So, I had to find a simple way to clean the heads (I mean: avoid to put my fat fingers inside the drive ^_^ ). A cleaning kit would be fine, but those kits costs >15$ plus shipping, and take [eternity^2] to arrive here (thanks to the brazilian custom...). Since problems require solutions, I found a way that works quite fine, easy and for free...

I wrote a guide (well, just a couple of instructions), you can find it there: http://www.verrua.org/cleaning_kit_floppy/cleaning_kit_floppy.htm

I tested this method many times in these two days, and it worked fine and harmlessly.

Hope it can help.

cheers,
Giovi

Chuck(G)
July 18th, 2014, 12:53 PM
I wonder if a clean round coffee filter might do the same job.

Al Kossow
July 18th, 2014, 01:15 PM
I tested this method many times in these two days, and it worked fine and harmlessly.


You really want it to rotate. You're going to end up with one contaminated streak under the head.

I would think a coffee filter would work pretty good for this. Just cut it round with a scissors and cut
the inner hole with a hobby knife

giobbi
July 18th, 2014, 01:24 PM
I wonder if a clean round coffee filter might do the same job.

since you didn't put a smile, I'm not sure if you're serious or not ;-)

Serious answer: the laser copy paper is enough smooth to avoid damages; a rougher material could catch and break the thin foil where the head is mounted.

giobbi
July 18th, 2014, 01:30 PM
You really want it to rotate. You're going to end up with one contaminated streak under the head.

Of course you must to change the paper at every cleaning (I realized I didn't write this detail in my guide, but I will add it soon).
And you need to repeat the cleaning until the paper is clean.
And this method is just for heads that aren't too dirty.

The disk tends to be "glued" to the sleeve by the alcohol, so it could be hard to make the disk to spin. At least, with a paper disk the result isn't good (of course it was my first test).

Chuck(G)
July 18th, 2014, 02:06 PM
No I was serious. A coffee filter is more porous than a sheet of paper. The problem that I have with ordinary white bond/laser copy paper is that it often has additives to increase the whiteness, such as titanium dioxide.

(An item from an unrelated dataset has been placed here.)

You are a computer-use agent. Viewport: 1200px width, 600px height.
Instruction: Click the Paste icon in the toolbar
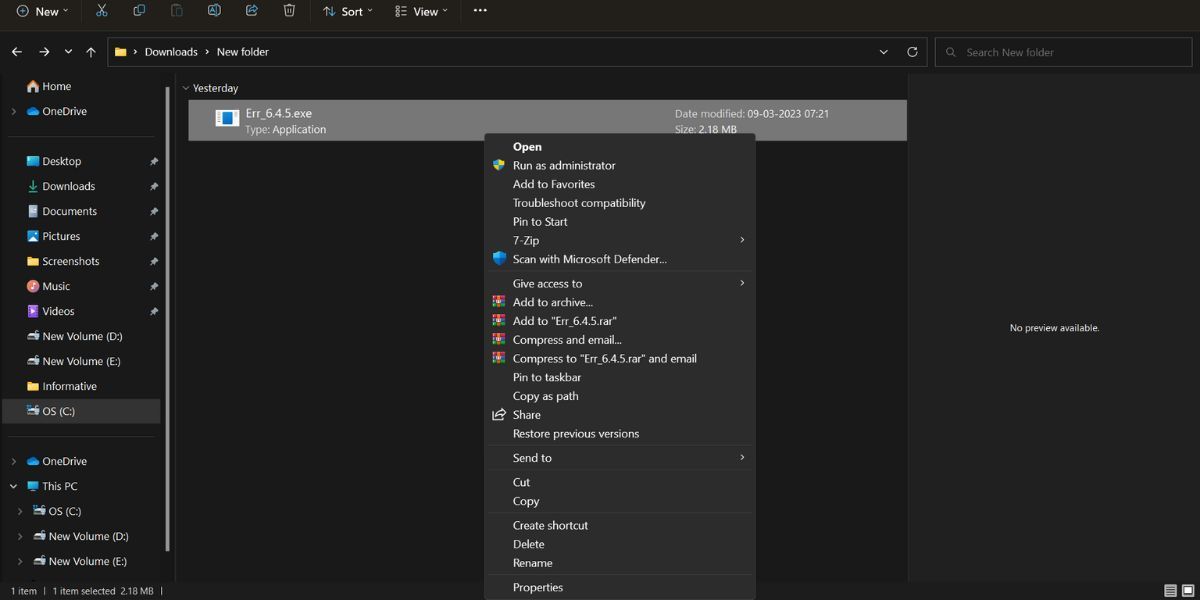pyautogui.click(x=176, y=11)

I believe that the original cleaning disks were nonwoven spunbond polyester mat, today used in roofing materials and such. Unfortunately, I don't know where one could buy small quantities of the stuff.

Stone
July 18th, 2014, 02:32 PM
Since the real thing is still readily available I can't see wasting all that time and energy re-inventing the wheel. No pun intended! :-)

Caluser2000
July 18th, 2014, 02:48 PM
Well it seems the op doesn't have any readily available and made do with what he had on hand. Looks like it worked.

Ole Juul
July 18th, 2014, 03:20 PM
Well it seems the op doesn't have any readily available and made do with what he had on hand. Looks like it worked.
And kudos to him for making do. Project completed ahead of time and under budget. One can't say that very often. :)

amadama
July 18th, 2014, 03:56 PM
This sounds quite ingenious.
I will try this out on a known dirty Commodore 1541 disk drive.
Muito obrigado!
Alex

RickNel
July 18th, 2014, 05:03 PM
I'm sure this works as described. However, since the head movement is only on one axis, I agree with Chuck that something a little softer and nappier, like the coffee filter paper, would likely give the head a more thorough scrub and also hold more alcohol. Being softer, it might need to be placed on either side of paper to provide the support.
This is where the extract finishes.